Excerpts from a dataset

= = =

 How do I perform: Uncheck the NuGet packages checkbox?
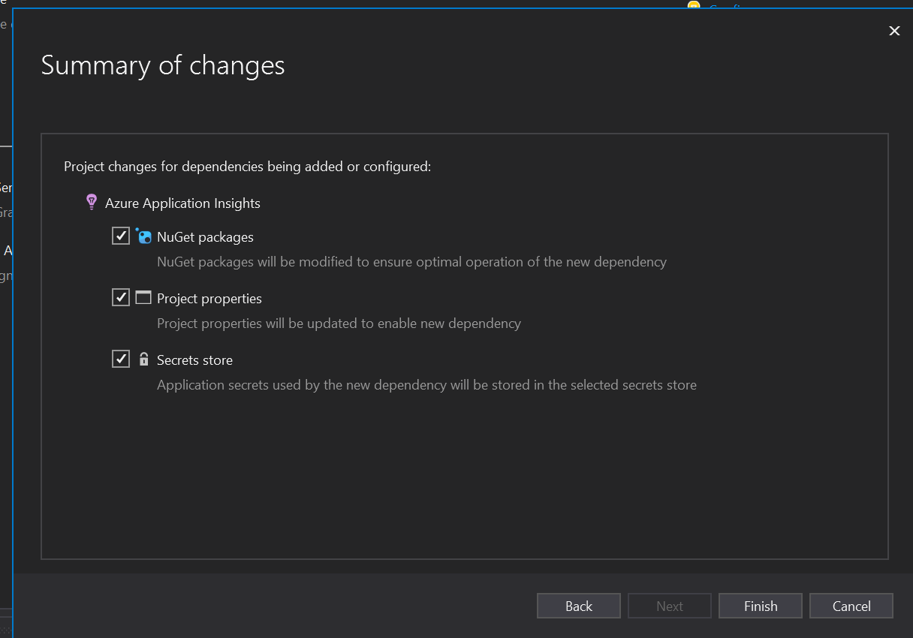pyautogui.click(x=121, y=236)
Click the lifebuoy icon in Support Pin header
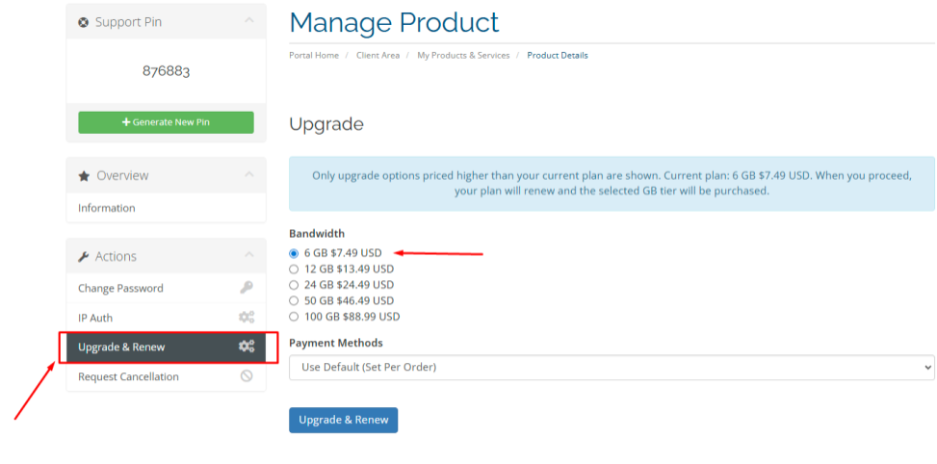Screen dimensions: 937x464 click(x=84, y=21)
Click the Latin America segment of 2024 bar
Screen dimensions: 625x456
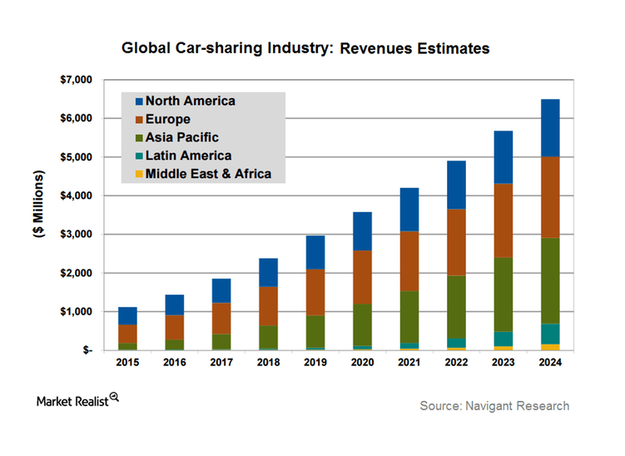548,334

= = =

Problem requirements: For each entry above, write it out again exactly but leave out any picture.

Answer for this exercise:
 How do I perform: Uncheck the NuGet packages checkbox?
pyautogui.click(x=121, y=236)
Click the lifebuoy icon in Support Pin header
Screen dimensions: 937x464 click(x=84, y=21)
Click the Latin America segment of 2024 bar
Screen dimensions: 625x456
548,334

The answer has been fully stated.